I used to think that the title opportunity for winning had not really been invented or thought of for years, but after reading about this 1987 event I saw that it was originally involved. Hacksaw Jim Duggan won that 1988 contest. Ironically, it came down to him and the 1987 winner. Duggan pulled down the rope and Gang fell over to end the match. Things changed dramatically after the first televised rumble. USA Network was used because of a PPV NWA event. Gorilla Monsoon stressed that it was a free attraction. This implied that you should choose WWF over the other event, although that NWA show wasn’t specifically mentioned.
I was surprised when Monsoon wasn’t announcing at Copps Coliseum. It seemed like maybe something came up. Suspicion was multiplied when Vince McMahon commentated at MSG one night later. It was McMahon’s first time commentating at MSG in five years. Eventually I would find out that Gorilla had suffered a mild heart attack. Monsoon was conspicuous by his absence. He loved to say that when a manager like Bobby Heenan was not at ringside to support one of his men. I didn’t know the exact definition until looking it up years later.

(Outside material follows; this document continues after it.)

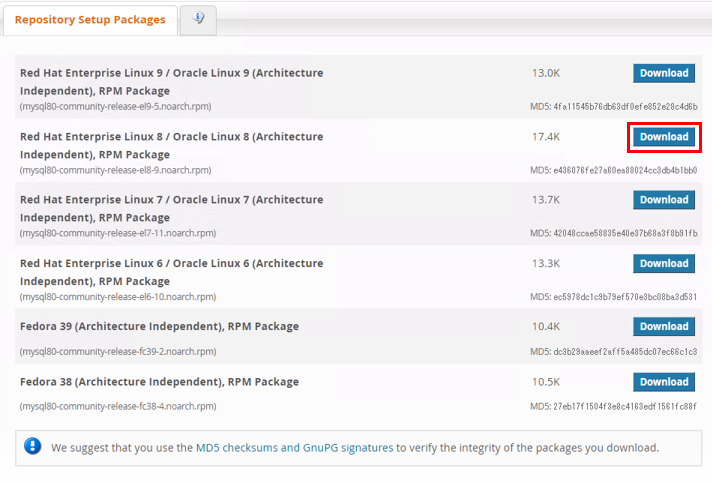712x483 pixels.
Task: Switch to Repository Setup Packages tab
Action: coord(91,20)
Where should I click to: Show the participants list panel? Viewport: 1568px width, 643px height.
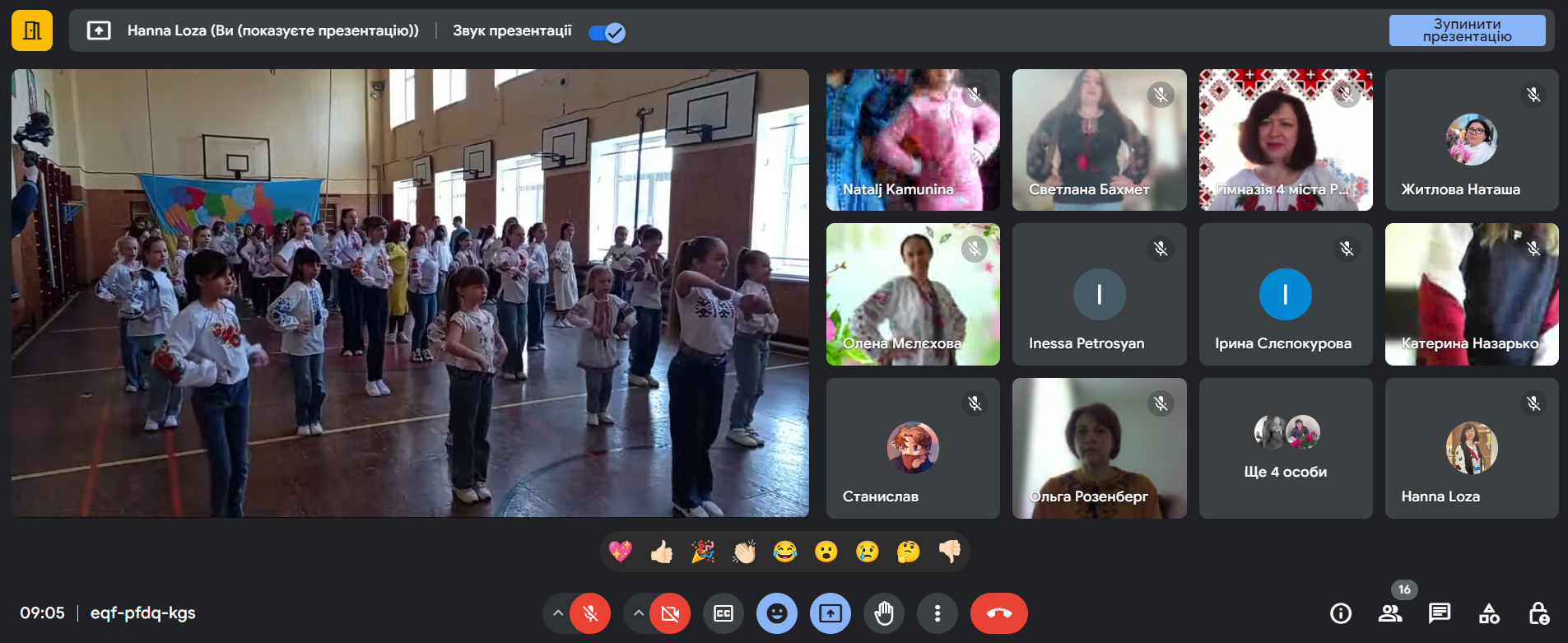click(1390, 613)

The Royal Rumble was very basic. Tito Santana and Bret Hart started. There was no special introduction. Those two were standing in the ring. It was supposed to be a new man entering every two minutes, but that time seemed questionable. At one point Nikolai Volkoff ran out and was held back. He seemed to have made a mistake and left the locker room prematurely. This match was overshadowed by other things that happened during the event.
Hulk Hogan and Andre the Giant had a contract signing. This set up their huge bout on February 5. Earlier I mentioned being on free television. The February 5 show on NBC was seen by 33 million viewers. That was a record for American televised wrestling. There were many other parts to this show. New WWF Women’s Tag Team Champions were crowned. The Jumping Bomb Angels defeated Jimmy Hart’s Glamour Girls. They actually lost a fall before winning two. The Islanders also won a best 2 out of 3 falls match. They beat Paul Roma and Jim Powers. It appeared that Roma sustained a legitimate injury. Ricky Steamboat beat Rick Rude by disqualification. Perhaps the most memorable happening was Dino Bravo supposedly setting a new weightlifting record. Jesse Ventura clearly helped him lift the weight.

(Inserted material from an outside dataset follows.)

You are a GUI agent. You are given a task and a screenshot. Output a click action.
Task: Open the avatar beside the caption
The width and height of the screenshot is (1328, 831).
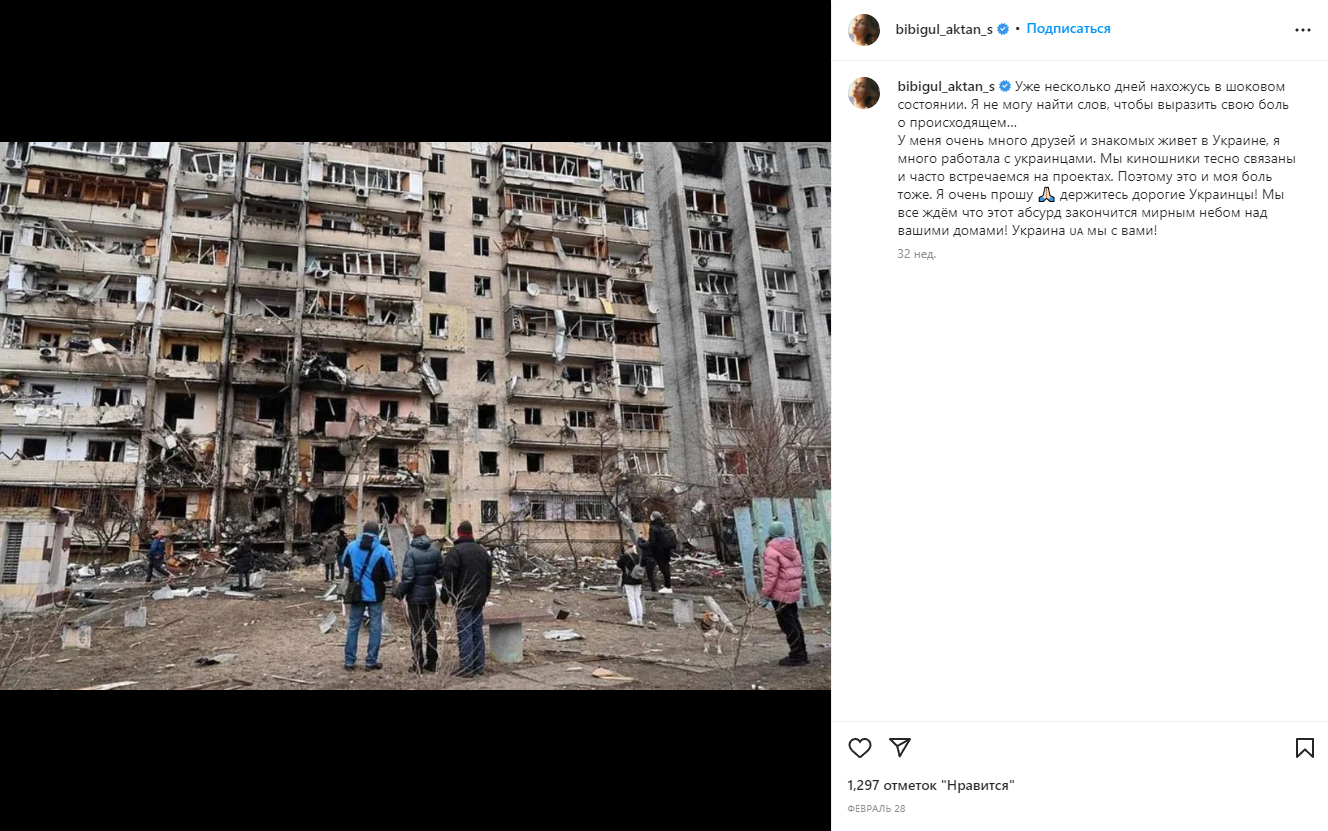pyautogui.click(x=864, y=93)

By 1989, things had started to change. The event was moved to PPV. There was a dramatic introduction for the first two men. They were regular partners Ax and Smash of Demolition. Music played each time. When Demolition’s theme song came on again, fans went wild. The 1989 match involved 30 wrestlers. That 1988 contest had 20. 2018’s event will be different than previous years. For the first time ever, WWE is presenting a women’s rumble. I guess I’ll watch. The NFL has moved their Pro Bowl to an afternoon game. Hopefully you enjoyed this trip down memory lane. If not, at least I got to relive it. Who else can educate you like this?